Till this day we still put so much mysticism, tradition and spirituality into an engagement.
Smiles all around after a 7th night engagement at Grand Army Plaza in Brooklyn. (Photo: Chaki Vogel)

I formally announced my engagement this week. And although this space is usually reserved for more pressing Jewish issues, I am going to take the editorial liberty provided to me as publisher at Unpacked to… well, unpack this a little with you.

Engagements are always special, but in the Jewish world they take on a spiritual status. It’s a religious moment that you share with family, friends and the larger community. Once you’re engaged everything takes on extra meaning and you enter into a different realm.

You take on a new identity. You are no longer half of a couple figuring it out. In my bride-to-be’s community, you become the chassan she the kallah. 

If you live in a predominately Jewish neighborhood (as I do) you can’t go half a block without hearing a mazel tov. This morning it came in the form of a drive by – shouted from a scooter weaving through the busy Brooklyn traffic.

My fiance calls it love bombing and it is overwhelming (albeit in a good way). “He who is full of joy is full of love,” as the Baal Shem Tov put it. 

And after years of sitting through my fair share of speeches on love, marriage and commitment, I find that it is now my turn to provide my own spin on these old familiar talking points.

So much has been written on this topic. So many have asked the question: what is the Jewish definition of romantic love? Plus, many of our thoughts and feelings on this topic have found their way into the non-Jewish world. All of this combined can give you the feeling that there really isn’t much of anything new to say. Take for example, one of the more popular sayings on love:

“I am my beloved’s, and my beloved is mine…”

Song of Songs 6:3

This saying is used a lot, in fact Victoria Beckham actually has it tattooed on her neck. The more popular interpretations of this verse focus on a couple giving and receiving love– I’m loved and they love me as well. The connecting factor is that the love that you have for each other is being reciprocated.

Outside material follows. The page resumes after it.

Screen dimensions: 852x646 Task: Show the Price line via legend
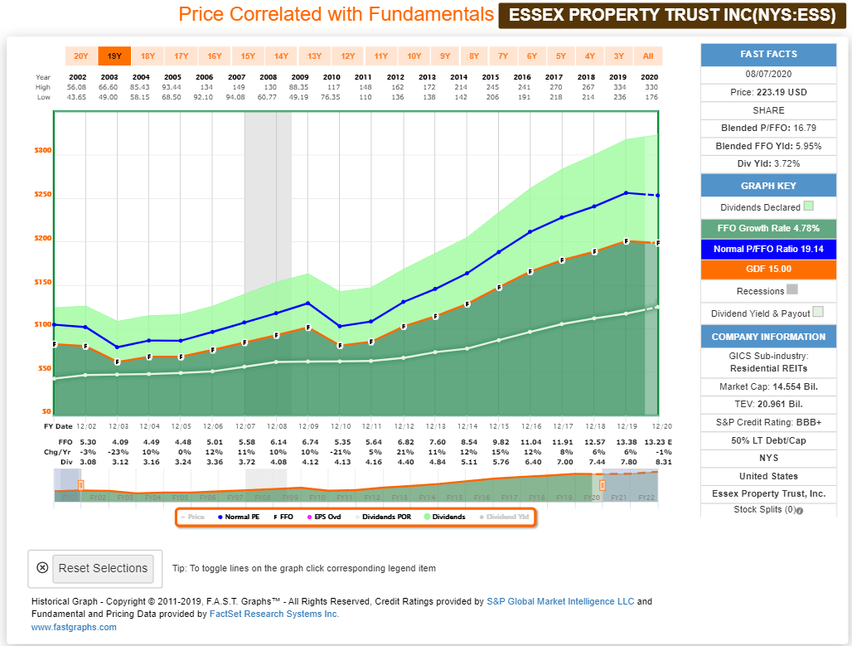192,517
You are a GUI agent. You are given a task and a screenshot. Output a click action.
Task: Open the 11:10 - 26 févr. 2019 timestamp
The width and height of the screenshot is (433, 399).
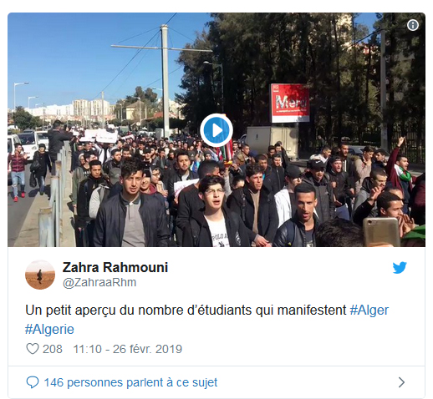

(Traditionally Jewish scholars interpret the Song of Songs as an allegory for Gd’s love towards us, but I digress.)

In my short d’var Torah I take this a step further.

Till this day we still put so much mysticism, tradition and spirituality into an engagement. In some communities we break a plate to symbolize the seriousness of our commitment to each other. Speeches are made that focus on the spiritual power of a marriage. We give the soon to be married couple brachas and in return they are also given the responsibility of blessing others. We elevate the space around engaged couples into something out of this world.

There’s a good reason for this though. Jokes aside about the overbearing (at times) emphasis on getting married in Jewish culture, there is something extraordinarily special about choosing a life partner. Something the Zohar alludes to:

“A husband and wife are one soul, separated only through their descent to this world. When they are married, they are reunited again.”

The Zohar (I 91a)

Seeing marriage through this lens turns “I am my beloved’s, and my beloved is mine” completely on its head. It’s no longer an equation dependent upon each side balancing out the other, it’s no longer transactional with the expectation of one side reciprocating the other. The Zohar turns this into a constant with each side fixed perfectly in its equalness to the other. Two halves united to form a whole. The power comes from the joining of the sides together.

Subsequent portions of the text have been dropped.